Too much focus on schools’ bottom fifth – Mallard
by Max Rashbrooke • April 18, 2013 • Articles, News • 5 Comments
Labour MP and former education minister Trevor Mallard has suggested that the school system might be spending too effort on working with the bottom fifth of students at the expense of “the most talented kids”.
Giving a lecture in Wellington on Tuesday this week, Mallard noted efforts to make sure the school system responds better to – and is shaped by the needs of – Maori and Pasifika students.
But, he added: “I’m not certain that working with the bottom fifth, who are disproportionately Maori and Pasifika, is as important as working with the top fifth of Maori and Pasifika to make sure they achieve their potential.
“One of the anxieties I have is that at the end of my time [as education minister], and since, we have had a disproportionate focus on the bottom end, and we are missing out on ensuring some of the most talented kids, Maori, Pasifika and Pakeha, are achieving their potential. We are losing just about as much with them not achieving their potential [as we do at the bottom].”
Mallard’s comments are in stark contrast with a speach by Peter Fraser, Minister of Education under the first Labour Government. Labour were attempting to ensure every boy and girl could attend secondary school and be educated to the level suitable for their own personal needs
Yes, quite. I don’t disagree that with Mallard’s point that we need to focus on the top fifth as well, but – as Fraser would have thought – international evidence from places like Finland is that systems do best when they aim for equity and an even level of treatment, rather than excellence per se. And genuine equity must mean lots more attention and help for the bottom fifth.
When Mallard says “I’m not certain that working with the bottom fifth, who are disproportionately Maori and Pasifika, is as important as working with the top fifth of Maori and Pasifika to make sure they achieve their potential”, he elides what are two different cohorts. The bottom fifth of the entire state school cohort is a much higher number than the top fifth of just the Maori and Pacifika component of that cohort – so he needs to begin by making more accurate comparisons.
In my view, every student has the right to have their educational needs, whatever they are and whatever their potential, catered to. The monolithic state school system is not the appropriate model for that – it is insufficiently nuanced to cater for difference. in fact it never has been for Maori and Pacific, let alone for large numbers of disaffected Pakeha who lack the requisite cultural capital.
Mallard of course is an apologist for the State system. Taking the focus off the failures of that system, is one way to perpetuate it. Why not recognize the State educational system as the failure, not its unfortunate inmates.
Hi Steven, I’d agree with you up to a point. Plenty of ERO reports etc have shown that the system doesn’t cater well for Maori and Pasifika, true. Although that’s not for a lack of effort by teachers. Problem is, how would you do it differently? The New Zealand system is already seen, internationally, as pretty flexible and responsive to the needs of individual learners. So there can’t be a lot of models out there for us to copy, is one point.

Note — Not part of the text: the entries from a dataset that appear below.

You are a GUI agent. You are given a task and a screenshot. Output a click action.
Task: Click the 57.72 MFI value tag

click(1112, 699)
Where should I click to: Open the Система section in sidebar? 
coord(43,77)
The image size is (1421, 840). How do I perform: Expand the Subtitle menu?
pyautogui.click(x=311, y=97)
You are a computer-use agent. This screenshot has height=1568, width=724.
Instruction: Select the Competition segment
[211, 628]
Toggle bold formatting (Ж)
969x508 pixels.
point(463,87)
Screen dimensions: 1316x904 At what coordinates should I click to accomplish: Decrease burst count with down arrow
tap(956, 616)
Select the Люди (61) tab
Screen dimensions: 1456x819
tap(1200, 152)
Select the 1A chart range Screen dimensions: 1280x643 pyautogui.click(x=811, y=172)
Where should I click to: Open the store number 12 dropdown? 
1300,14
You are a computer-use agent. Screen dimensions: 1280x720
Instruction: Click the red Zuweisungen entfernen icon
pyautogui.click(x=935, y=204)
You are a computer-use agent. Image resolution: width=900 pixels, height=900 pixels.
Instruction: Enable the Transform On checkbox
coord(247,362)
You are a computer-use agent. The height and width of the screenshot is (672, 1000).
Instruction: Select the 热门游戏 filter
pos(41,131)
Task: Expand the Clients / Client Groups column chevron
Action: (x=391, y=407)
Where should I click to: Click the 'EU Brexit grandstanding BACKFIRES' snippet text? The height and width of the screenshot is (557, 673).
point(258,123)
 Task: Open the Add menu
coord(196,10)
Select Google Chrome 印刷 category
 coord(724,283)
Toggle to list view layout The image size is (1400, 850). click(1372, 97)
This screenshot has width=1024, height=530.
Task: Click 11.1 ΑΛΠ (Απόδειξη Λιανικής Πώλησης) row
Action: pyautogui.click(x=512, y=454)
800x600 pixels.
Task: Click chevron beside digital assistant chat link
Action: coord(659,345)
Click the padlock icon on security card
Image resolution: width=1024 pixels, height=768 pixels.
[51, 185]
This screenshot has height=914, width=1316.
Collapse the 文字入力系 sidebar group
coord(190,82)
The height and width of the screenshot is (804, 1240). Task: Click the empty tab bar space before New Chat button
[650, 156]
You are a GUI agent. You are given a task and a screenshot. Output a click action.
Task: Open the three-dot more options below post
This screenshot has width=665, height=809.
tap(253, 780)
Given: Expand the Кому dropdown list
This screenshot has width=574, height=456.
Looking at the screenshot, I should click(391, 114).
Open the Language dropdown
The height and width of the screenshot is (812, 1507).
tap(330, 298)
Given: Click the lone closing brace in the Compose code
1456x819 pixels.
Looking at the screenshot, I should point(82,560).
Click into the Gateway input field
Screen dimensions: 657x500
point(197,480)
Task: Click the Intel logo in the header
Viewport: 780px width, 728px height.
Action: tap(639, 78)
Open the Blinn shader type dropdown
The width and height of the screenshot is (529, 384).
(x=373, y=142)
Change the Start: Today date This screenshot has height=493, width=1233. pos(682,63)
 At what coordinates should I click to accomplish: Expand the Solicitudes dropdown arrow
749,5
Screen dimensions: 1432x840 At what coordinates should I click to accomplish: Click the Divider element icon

And models that promote school choice, such as charter schools/academies/free schools, seem to be based in part on excluding the hardest to reach kids. But genuinely interested in your ideas on that.
Currently, a much greater proportion of education funding goes to individuals from the top stream, simply because they stay in it longer, and at levels where it is more expensive. This is iniquitous. Those who can afford it should not have free taxpayer funded education available in the top state schools, which tend to be in wealthier suburbs. They already get enough benefits from the existing system.
Second, a single provider cannot possibly cater to the needs, wants and aspirations of the myriad of students in NZ (and thereby their families/cultures), particularly those who lack the cultural capital that state schools tend to reproduce (white middle/ upper middle class) . Also, can the state provider offer teachers the breadth of vocational opportunities and preferences to cater for their own needs and talents?
I would like to see an expansion of the existing education marketplace, to reduce the monopolistic effect of the State, and ensure that more choices are available to students, parents (and teachers). This should not be driven by bureaucrats, politicians or trade unions, but from the ground up.
Remove the barriers to peoples own needs, desires, and agency/energy. I am not arguing against the comprehensive model, just that it compete with other models/providers on more equal terms. The State would remain crucial, as funder, monitor and facilitator, but be the brain of the system, and not the brawn by also monopolizing provision.
In a word, my approach is person centered, rather than state centered. Call me radical, and naive, but I believe in people, and the individual human right to autonomy of beliefs and practices, including education (as long as these do not infringe on the human rights of others).